Gemoc relies on a vigorous interaction with the mineral exploration industry at both the research and the teaching/training levels. The research results of the Centre’s work are transferred to the industry and to the scientific community by:
Nine Industry Reports were completed for collaborative and consulting projects.
TerraneChronTM studies (see Research Highlights) have been adopted by a significant segment of the global mineral exploration industry. This methodology, currently unique to GEMOC, requires the integration of data from three instruments (electron microprobe, LAM-ICPMS and LAM-MC-ICPMS) and delivers fast, cost-effective information on the tectonic history (with ages) of regional terranes.
The ARC Linkage Project with WMC titled “Global Lithosphere Architecture Mapping” continued. Planning and workshop sessions at Macquarie with participants from WMC and GEMOC, and a visit by Macquarie staff to WMC in Perth, were key activities in 2004. Dr Graham Begg spent significant research time at GEMOC through 2004 as part of the close collaborative working pattern for this project.
Professor J. Harris (on behalf of de Beers) provided further samples for the PhD project of Sonal Rege aimed at developing a methodology for the trace-element analysis of diamonds.
A new collaborative project with Anglo American is investigating the isotopic composition of Cu, Fe and several other elements in sulfides and whole rocks from a major ore deposit.
Rio Tinto supplied samples and funding for a Macquarie University Collaborative Grant (2004) project that uses garnets, chromites and pyroxenes from kimberlites to study the composition of the lithospheric mantle beneath the Dharwar Craton of India.
A pilot study on detrital zircons from Paleozoic sediments was carried out with the New South Wales Geological Survey; the results were used to support a successful proposal for a Macquarie University Collaborative Grant (2004). The project is investigating the provenance of the Paleozoic sedimentary rocks of the western Lachlan Fold Belt.
A very successful project on Continental Flood Basalts related to Ni and PGE deposits was carried out with WMC and resulted in a new project commencing 2005, exploring a novel framework for the origin of magmatic Ni-deposits.
A new alliance with PIRSA (Primary Industries and Resources, South Australia) commenced in 2004 with a funded TerraneChronTM project.
GEMOC researchers presented invited and keynote addresses at the de Beers Diamond Conference in Warwick in July, 2004 and at the SEG in Perth in September. Both of these conferences had a large industry attendance.
Numerous industry visitors spent varying periods at GEMOC in 2003 to discuss our research and technology development (see visitor list, Appendix 3).
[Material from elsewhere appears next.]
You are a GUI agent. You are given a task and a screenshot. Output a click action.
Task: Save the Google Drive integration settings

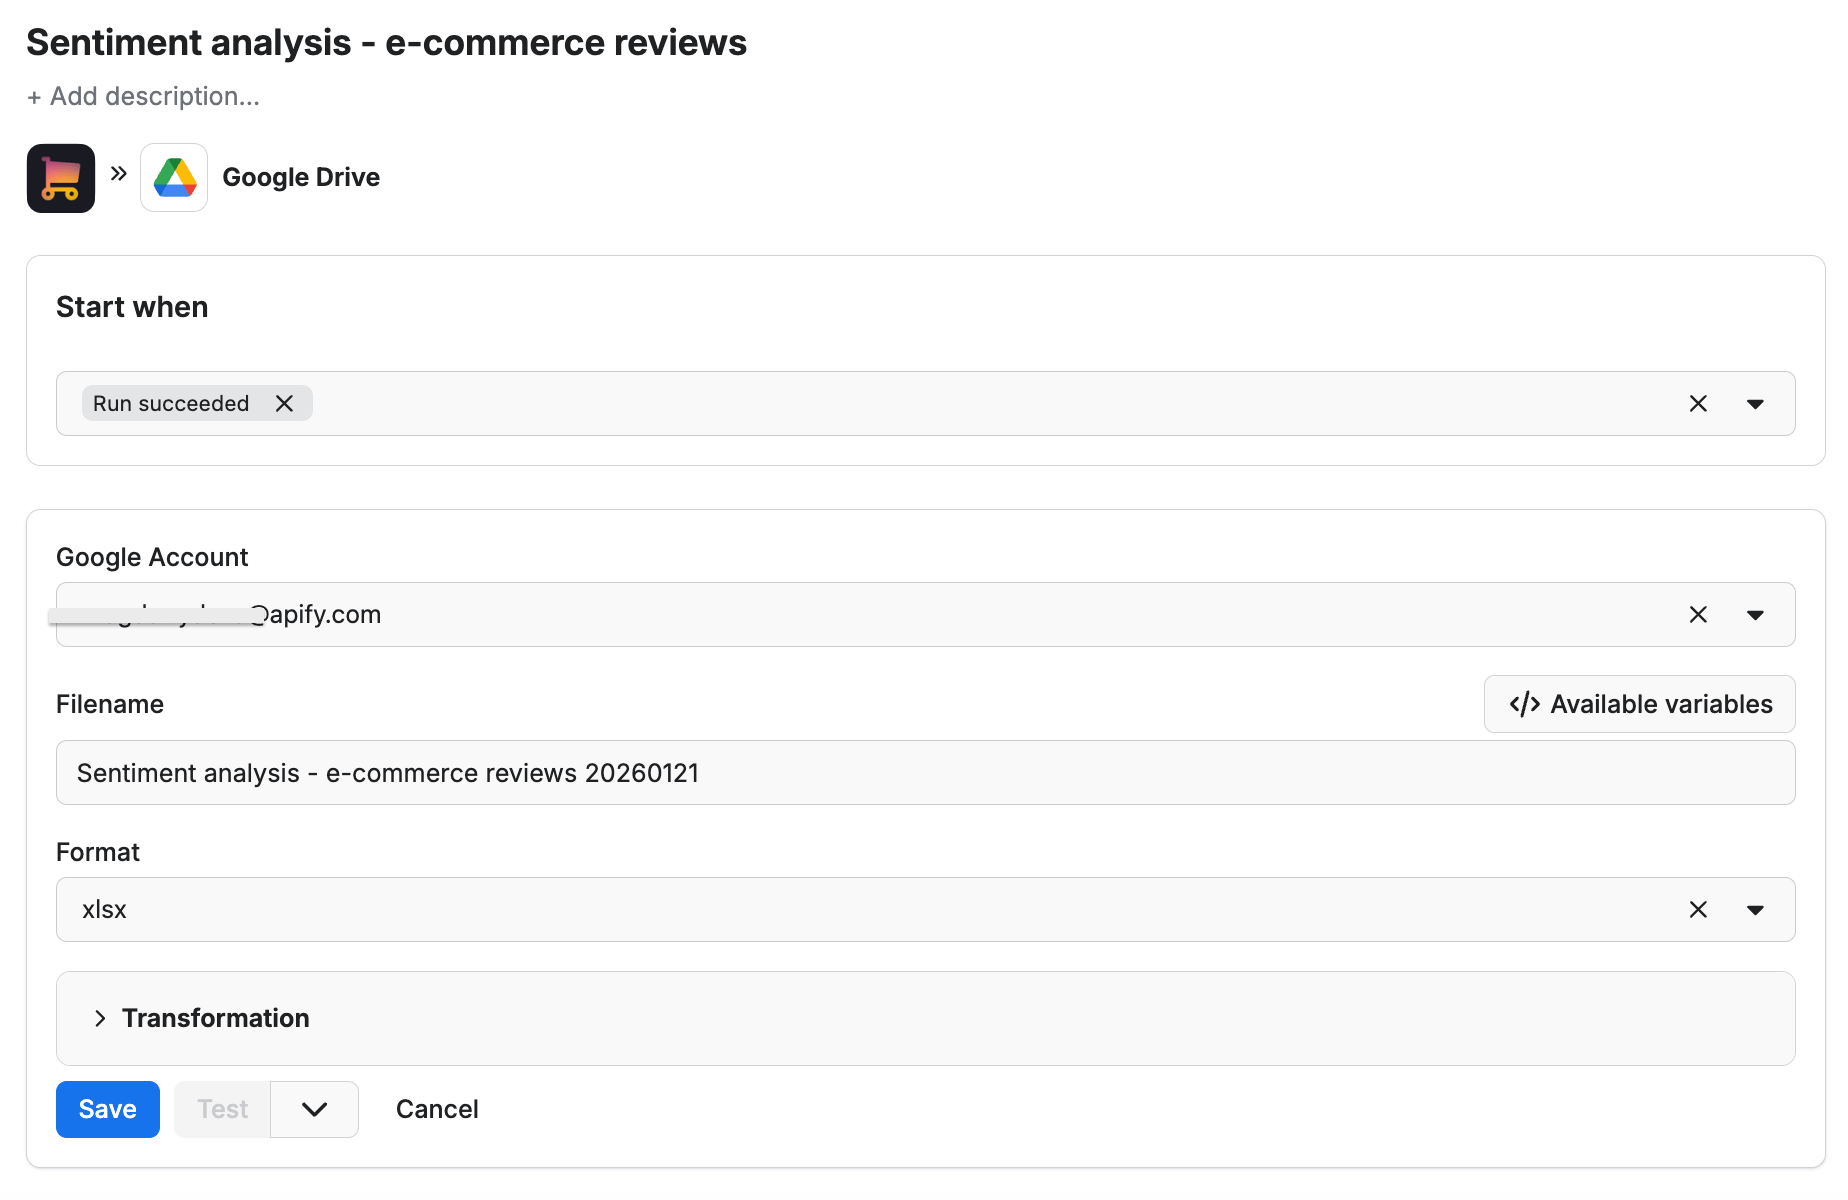pos(107,1109)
DIATREEM continued to provide LAM-ICPMS analyses of garnets and chromites to the diamond-exploration industry on a routine basis.
GEMOC publications, preprints and non-proprietary reports are available on request for industry libraries.
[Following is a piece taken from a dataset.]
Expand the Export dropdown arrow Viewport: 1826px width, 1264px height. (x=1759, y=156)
Current industry-funded collaborative research projects
THESE ARE brief descriptions of current GEMOC projects that have direct cash support from industry and timeframes of at least one year. Projects are both national and global.
GEMOC’s industry collaborative projects are designed to develop the strategic and applied aspects of the basic research programs based on understanding the architecture of the lithosphere and the nature of Earth’s geodynamic processes that have controlled the evolution of the lithosphere and its important discontinuities. Most of the industry collaborative projects rely on geochemical information from the Geochemical Analysis Unit in GEMOC and especially on novel methodologies developed by (and some unique to) GEMOC.
Geochemical data on crustal and mantle rocks are being integrated with tectonic analyses and large-scale datasets (including geophysical data) to understand the relationship between lithosphere domains and large-scale mineralisation.
The new methodologies of using mantle sulfides to date mantle events, and of characterising crustal terrane development using U-Pb dating and Hf isotopic compositions of zircons provides more information for integration with the geophysical modelling. TerraneChronTM (see Research Highlights) is proving an important new approach to characterising the tectonic history and crustal evolution of terranes on the scale of 10 100 km as well as delivering a cost-effective exploration tool to the mineral (and potentially petroleum) exploration industry.

Elena Belousova and Michael Schwarz from PIRSA collecting zircon TerraneChron samples during field work at the Gawler Craton for the collaborative GEMOC/PIRSA project.